It was but a short distance to Green Island, and the water of the dividing sound was too smooth to produce any uncomfortable qualms so that Mary felt only a pleasant excitement as she stepped ashore and was piloted by Ellis to the little hall where the fancy dress party had been given. All the way along they looked carefully to see if by chance anything could be discovered of the missing pin, but there was no sign of it. Ellis started inquiries, putting the question to each one he met: "You hain't heerd of anybody's findin' a breastpin, hev ye? I'll ask at the post-office," he told Mary. "They won't know who you are and if anybody finds it, I'll leave word it's to be returned to me."

"Oh, I'm sure you're very kind," said Mary gratefully. "I can give a reward. Isn't that what persons do?"

"I don't know, I'm sure. Nobody about here wants any reward. I guess any of us is ready to return property when we know where it belongs."

"Oh!" Mary felt properly rebuked.

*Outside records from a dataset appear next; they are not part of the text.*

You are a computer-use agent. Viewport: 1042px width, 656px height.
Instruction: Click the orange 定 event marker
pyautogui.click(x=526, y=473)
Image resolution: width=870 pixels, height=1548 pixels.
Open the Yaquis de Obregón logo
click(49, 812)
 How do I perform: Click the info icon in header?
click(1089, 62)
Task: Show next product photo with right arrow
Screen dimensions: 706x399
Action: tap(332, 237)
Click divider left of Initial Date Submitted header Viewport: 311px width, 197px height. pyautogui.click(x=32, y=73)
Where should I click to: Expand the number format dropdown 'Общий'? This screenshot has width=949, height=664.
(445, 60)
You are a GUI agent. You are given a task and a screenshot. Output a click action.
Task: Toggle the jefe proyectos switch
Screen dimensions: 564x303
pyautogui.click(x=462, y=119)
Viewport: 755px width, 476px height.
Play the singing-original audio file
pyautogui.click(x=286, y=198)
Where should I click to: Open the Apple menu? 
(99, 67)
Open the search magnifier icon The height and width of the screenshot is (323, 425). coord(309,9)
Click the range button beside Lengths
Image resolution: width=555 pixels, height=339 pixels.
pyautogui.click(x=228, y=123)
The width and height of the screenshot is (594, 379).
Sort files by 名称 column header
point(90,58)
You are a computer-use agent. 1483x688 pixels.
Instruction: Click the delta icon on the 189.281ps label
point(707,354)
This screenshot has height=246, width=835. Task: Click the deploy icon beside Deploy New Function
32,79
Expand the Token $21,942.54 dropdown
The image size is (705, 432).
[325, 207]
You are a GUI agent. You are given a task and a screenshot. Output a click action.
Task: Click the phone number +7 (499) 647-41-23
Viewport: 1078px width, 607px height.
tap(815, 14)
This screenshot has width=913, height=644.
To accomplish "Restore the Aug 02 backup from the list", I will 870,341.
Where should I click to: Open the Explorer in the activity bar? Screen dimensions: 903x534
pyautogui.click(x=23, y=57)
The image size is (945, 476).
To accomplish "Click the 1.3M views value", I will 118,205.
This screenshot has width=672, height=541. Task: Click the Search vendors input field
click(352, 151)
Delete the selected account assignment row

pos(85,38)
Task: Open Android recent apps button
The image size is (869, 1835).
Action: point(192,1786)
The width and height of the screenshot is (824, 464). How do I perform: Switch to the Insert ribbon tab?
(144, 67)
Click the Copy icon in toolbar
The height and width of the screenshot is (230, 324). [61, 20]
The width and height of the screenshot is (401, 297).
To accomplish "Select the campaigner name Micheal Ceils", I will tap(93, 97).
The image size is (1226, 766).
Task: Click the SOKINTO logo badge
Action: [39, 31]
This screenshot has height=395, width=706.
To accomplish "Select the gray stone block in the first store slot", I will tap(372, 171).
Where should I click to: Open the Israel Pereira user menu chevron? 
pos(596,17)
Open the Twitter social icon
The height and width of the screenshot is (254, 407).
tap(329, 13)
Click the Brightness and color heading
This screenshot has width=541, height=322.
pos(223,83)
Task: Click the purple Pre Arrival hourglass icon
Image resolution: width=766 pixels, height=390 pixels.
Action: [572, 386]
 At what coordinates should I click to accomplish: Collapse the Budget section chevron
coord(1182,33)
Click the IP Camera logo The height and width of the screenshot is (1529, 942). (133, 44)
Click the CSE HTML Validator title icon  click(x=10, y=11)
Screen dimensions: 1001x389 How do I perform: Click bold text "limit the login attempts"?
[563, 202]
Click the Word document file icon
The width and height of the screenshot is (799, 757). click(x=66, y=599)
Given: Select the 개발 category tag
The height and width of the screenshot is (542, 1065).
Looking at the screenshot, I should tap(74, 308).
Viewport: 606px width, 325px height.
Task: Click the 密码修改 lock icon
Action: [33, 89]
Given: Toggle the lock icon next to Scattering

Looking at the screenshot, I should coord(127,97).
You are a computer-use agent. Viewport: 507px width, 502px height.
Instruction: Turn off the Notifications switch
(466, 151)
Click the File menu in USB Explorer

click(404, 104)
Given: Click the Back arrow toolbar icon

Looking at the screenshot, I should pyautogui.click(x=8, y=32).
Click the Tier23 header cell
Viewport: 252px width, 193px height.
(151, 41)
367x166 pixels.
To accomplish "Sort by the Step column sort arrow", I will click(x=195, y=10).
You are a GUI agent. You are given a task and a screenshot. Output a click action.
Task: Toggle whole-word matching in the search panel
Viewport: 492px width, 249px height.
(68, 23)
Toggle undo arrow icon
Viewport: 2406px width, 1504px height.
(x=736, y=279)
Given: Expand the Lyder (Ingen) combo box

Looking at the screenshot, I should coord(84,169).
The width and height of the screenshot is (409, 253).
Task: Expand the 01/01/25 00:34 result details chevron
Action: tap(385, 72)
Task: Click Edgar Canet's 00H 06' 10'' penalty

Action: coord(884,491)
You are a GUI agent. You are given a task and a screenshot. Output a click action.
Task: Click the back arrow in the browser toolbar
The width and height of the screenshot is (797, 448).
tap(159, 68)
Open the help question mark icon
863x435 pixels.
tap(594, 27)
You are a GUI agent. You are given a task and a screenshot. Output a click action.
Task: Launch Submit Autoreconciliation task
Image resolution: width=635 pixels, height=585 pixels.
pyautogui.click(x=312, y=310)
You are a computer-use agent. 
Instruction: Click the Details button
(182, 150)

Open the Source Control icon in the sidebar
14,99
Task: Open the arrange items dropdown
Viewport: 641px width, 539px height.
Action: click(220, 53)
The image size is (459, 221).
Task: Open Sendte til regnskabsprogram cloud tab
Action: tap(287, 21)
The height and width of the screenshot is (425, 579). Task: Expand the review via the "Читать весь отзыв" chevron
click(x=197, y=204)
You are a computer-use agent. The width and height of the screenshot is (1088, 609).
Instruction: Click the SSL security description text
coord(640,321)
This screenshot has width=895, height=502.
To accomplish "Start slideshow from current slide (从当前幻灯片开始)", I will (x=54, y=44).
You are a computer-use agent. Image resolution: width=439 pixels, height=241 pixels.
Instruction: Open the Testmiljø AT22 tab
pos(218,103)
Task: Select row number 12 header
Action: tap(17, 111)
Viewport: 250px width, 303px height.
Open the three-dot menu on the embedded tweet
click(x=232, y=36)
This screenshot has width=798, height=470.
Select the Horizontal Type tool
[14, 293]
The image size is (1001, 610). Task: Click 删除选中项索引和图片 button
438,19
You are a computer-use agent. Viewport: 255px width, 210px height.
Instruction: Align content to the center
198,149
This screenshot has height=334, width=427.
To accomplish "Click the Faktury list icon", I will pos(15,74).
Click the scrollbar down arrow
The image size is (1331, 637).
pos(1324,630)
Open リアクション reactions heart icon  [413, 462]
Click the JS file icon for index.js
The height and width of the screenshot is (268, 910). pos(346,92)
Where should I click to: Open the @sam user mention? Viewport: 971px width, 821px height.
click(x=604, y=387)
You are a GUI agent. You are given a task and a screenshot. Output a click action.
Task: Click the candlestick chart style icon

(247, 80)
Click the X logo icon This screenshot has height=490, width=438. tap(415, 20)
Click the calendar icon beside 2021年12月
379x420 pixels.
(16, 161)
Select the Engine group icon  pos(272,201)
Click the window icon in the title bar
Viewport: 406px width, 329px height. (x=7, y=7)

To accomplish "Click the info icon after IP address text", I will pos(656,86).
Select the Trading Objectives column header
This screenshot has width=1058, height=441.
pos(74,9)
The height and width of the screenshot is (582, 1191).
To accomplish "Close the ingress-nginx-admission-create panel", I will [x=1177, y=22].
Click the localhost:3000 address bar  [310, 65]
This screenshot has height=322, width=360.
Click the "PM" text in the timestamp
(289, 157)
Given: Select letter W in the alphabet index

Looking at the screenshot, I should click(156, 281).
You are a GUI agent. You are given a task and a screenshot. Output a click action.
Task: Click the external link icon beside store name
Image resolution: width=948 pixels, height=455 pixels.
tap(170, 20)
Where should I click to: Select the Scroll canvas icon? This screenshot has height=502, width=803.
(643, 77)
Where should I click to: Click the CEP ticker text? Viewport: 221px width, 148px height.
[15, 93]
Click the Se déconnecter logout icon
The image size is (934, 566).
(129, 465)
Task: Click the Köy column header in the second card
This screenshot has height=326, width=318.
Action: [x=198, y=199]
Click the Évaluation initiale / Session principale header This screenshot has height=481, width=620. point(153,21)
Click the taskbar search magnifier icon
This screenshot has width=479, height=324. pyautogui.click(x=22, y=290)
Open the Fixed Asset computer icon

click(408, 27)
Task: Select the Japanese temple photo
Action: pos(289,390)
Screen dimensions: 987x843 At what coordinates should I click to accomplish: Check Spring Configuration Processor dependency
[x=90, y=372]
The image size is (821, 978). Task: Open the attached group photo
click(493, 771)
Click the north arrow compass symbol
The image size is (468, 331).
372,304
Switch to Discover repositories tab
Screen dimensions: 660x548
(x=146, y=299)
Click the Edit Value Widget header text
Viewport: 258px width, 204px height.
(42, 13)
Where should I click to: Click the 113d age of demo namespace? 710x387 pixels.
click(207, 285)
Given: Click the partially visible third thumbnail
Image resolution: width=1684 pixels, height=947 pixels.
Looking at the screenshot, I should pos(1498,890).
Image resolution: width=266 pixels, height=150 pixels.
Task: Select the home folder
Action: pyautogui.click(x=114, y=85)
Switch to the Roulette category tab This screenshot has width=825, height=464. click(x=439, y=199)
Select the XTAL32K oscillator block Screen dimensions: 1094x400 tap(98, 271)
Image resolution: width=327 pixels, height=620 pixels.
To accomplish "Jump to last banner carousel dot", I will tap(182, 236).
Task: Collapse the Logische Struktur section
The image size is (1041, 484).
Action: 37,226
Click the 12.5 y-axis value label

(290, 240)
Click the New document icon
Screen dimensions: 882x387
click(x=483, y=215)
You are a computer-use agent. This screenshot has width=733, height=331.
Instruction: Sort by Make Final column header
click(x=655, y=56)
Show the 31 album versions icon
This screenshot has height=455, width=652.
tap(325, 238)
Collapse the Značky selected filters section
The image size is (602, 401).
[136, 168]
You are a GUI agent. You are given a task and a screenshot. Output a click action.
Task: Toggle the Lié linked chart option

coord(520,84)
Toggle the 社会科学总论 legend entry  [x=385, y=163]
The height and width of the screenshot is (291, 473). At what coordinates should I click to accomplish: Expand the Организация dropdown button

Really Ellis was a very superior sort of person if he did murder the king's English. It was quite evident that his morals were above question. She pattered by his side till they reached the hall. The door was open and the place unoccupied. It no longer seemed enchanted ground. The Japanese lanterns looked out of place in the glare of daylight, and the flowers still remaining, were faded and drooping. Instead of being bright and festive, it appeared bare and desolate to Mary.

She and Ellis walked slowly around, looking in every corner, but their search was not rewarded, and they returned to the boat, stopping at the post-office on their way. The postmaster and his entire family were greatly interested in Ellis's tale of the lost trinket.

"A diamond breaspin, did you say?" asked Jim Taylor. "Wal now, ain't that a loss? I'll put up a notice right away. Marthy, you ain't heerd of nobody's findin' a diamond breaspin, hev ye?" he questioned a girl who came in to mail a letter. "Some of the P'int folks has lost one. If you hear of its bein' found, tell 'em to fetch it here." He carefully wrote out a notice which he pinned up alongside an advertisement of a boat for sale, a cottage to let, and a moonlight excursion. "That'll fetch it," he said. "If it's been found on this island, you'll get it. You tell 'em over to the P'int we're on the lookout. How is it you're undertakin' to look it up, Ellis? Who's the lady?"

Ellis glanced furtively at Mary, squirming his bare toes on the dusty floor. "Wal, I cal'lated I could find it," he replied. "I undertook it on my own hook, and I guess I'll see it through. I'd like the fun of restorin' it, if I can, Jim."

The postmaster laughed. "You're right cute, Ellis," he said. "Parker gone a-fishin' yet?"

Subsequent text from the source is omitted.